Break the Rules
While watching a cute date movie recently, a line about using dating rules struck me as funny. Do people really still do this, I had to wonder. As much as the whole “friends with benefits” culture sort of makes me ill, I have to admit that dating rules seem pretty old-fashioned. Some might consider dating as a way to evaluate potential lifelong partners while others consider it the road to getting laid, but in every instance it’s personal and unique. So why should there be these weird rules to follow?
I’m talking about things like, “Wait three days to call.” This is just stupid. If you really like each other, why wait? If it’s Friday night and you’re both free Saturday, you might want to have lunch again or something. And what if you decide to wait three days but by the second day, he or she has been in an accident or is in a coma or even dies and you never got to see where it went—or worse, you could have prevented the catastrophe from occurring by simply having another date! Okay, that’s far-fetched, but it could happen—and I could totally see Hollywood taking that one on, too.
Many people are also advised to not talk about politics or religion on a first date, but to some people that is their whole life.
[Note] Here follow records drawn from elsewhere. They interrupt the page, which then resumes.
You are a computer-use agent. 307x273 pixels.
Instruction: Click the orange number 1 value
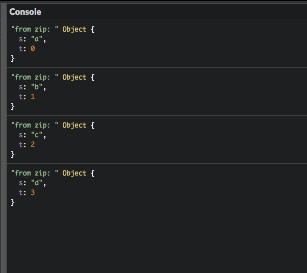[x=33, y=97]
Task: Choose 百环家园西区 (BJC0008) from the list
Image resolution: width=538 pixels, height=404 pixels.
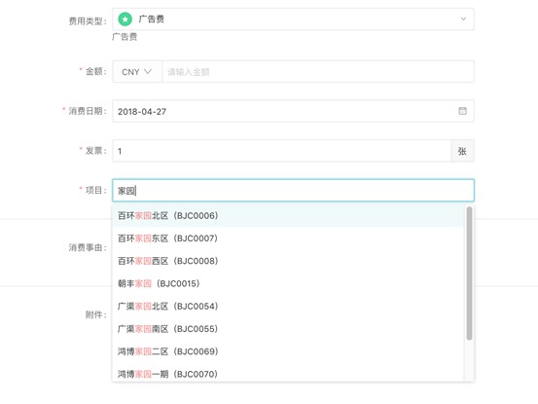Action: click(288, 261)
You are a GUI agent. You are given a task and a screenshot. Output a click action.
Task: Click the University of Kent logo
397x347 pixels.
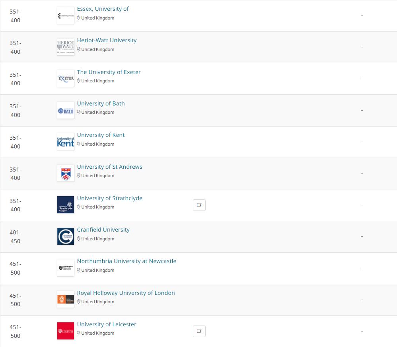point(66,142)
What if you are a minister or a politician? What if you met on a Christian dating site in the first place? It just wouldn’t make sense to avoid these topics. And why not weed out someone right off the bat if he or she is a racist homophobe that you wouldn’t want to spend the rest of your life, let alone night, with?
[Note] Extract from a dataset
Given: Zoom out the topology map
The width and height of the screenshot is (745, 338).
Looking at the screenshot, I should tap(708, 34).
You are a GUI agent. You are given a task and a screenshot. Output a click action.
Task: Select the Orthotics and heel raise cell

I think not sleeping together on a first date is a good idea, but is that any worse than a one-night stand? What if you’ve been friends for years before your date and you’re comfortable with each other already, and you already know each other’s histories? I can think of a few reasons to skip this rule, too.
In fact, why not skip all of the traditional rules for dating and just make up your own personal rules? Doesn’t that make much more sense? Or to simply forgo rules altogether and just do what feels ethical and authentic to you on a date by date basis? It seems as if dating rules were created to make girls remain “good girls” or to make guys not take advantage of said “good girls,” but since we live in a time where men and women are supposed to be equals—I won’t even imply that we’ve reached a post-modern equality yet at all here, but we’re definitely closer than we were 100 years ago—doesn’t it make more sense to behave as such on dates?